It must be so startling, so disconcerting, so depressing, to look down from that stage and want to really reach people, to really connect, and instead to see the same manic faces desperately clawing to get closer, knowing that you can’t give them what it is they want, no one can, it must come from inside themselves. He knows this, knows it better than anyone, for it used to be that, like them, he needed these performances to remain sane because he had nothing else. Those four-hour shows of yore were literally his means of survival. Happily, he finally allowed himself to see that the emptiness inside him wasn’t right, that things were out of balance, that there was more to him, more to life. That he was worth something without a guitar in his hand. It took years of hard work, and it is clearly still an ongoing process. But he saw it, continues to see it, and is at last, a whole person.

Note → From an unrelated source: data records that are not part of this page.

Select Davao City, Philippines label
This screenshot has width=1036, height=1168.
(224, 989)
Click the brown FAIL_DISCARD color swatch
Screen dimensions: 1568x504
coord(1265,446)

Paradoxically, though, as he has found and embraced his true self, he increasingly seems to draw empty, sad people who come to him for precisely the reasons he used to come to them—sustenance and meaning and self-worth. And he can’t give that to them—never could—he can only give them grace and power and uplift, give them the knowledge that they are and always have been worthwhile, that the respect and dignity that they crave like a drug must come from within. And they would know this, if only they would listen, really listen, to the music. But they can’t, or they won’t, and so they continue to demand from him what he can’t give, what they can only get from themselves. It is a desperate, unfulfilled yearning that will never be satisfied, and it is a terrifying, depressing thing to watch.

Part of being a performer is a basic human need, a craving to connect, to communicate because you can’t do it any other way. What must it be like to realize that with your core audience, there is no true connection, only sycophancy and desperation and need that sucks you dry? How must it feel night after night to be the trained monkey onstage evoking these same predictable emotions from these same sad people no matter what you do, how great or terrible your performance was? Do they even listen to the songs, do they even understand what it is you’re trying to do? They say they love you, but really, do they even know you?

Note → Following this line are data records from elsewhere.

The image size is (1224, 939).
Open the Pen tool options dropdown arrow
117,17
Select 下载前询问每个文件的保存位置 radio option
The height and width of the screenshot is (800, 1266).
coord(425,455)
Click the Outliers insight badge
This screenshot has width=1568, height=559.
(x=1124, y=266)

When that realization finally hits you, it hits hard, and you had better be ready, better be strong, better know who you are and what you’re about and have that strong foundation of self-awareness and self-love, because if you don’t, you are lost. And even if you do, sometimes it’s still too much to ask of a person. After all, the only person in this world that you are responsible for—the only one you can ever really save—is yourself. You are not responsible for the happiness of others.

No wonder John Lennon retreated, resigned, hid. Who wants to be Jesus when all you really are is a man?


  1. First time I checked out your blog, Lisa, and I love this post. Am going tomorrow night to see Bruce here in CT - judging from your sidebar, you and I have some musical tastes in common. Glad I wandered by!

    Lisa McKay

  2. Great post Lisa.
    The word I use for it is pathetic.
    It's all a competition now.
    Who talks about the show anymore?
    They all talk about where they sat and it all means (to them) that they're better than you because they had better seats.
    Ask someone how the show was and they say:
    "I was third-row center in front of Bruce's microphone and I made eye contact with him during the encores!"
    What a pathetic life these people live. Their lives must be a terrible dissapointment.
    It's making me more and more embarrassed to be a Springsteen fan.
    But then again I try to seperate myselfs as much as I can from these idiots.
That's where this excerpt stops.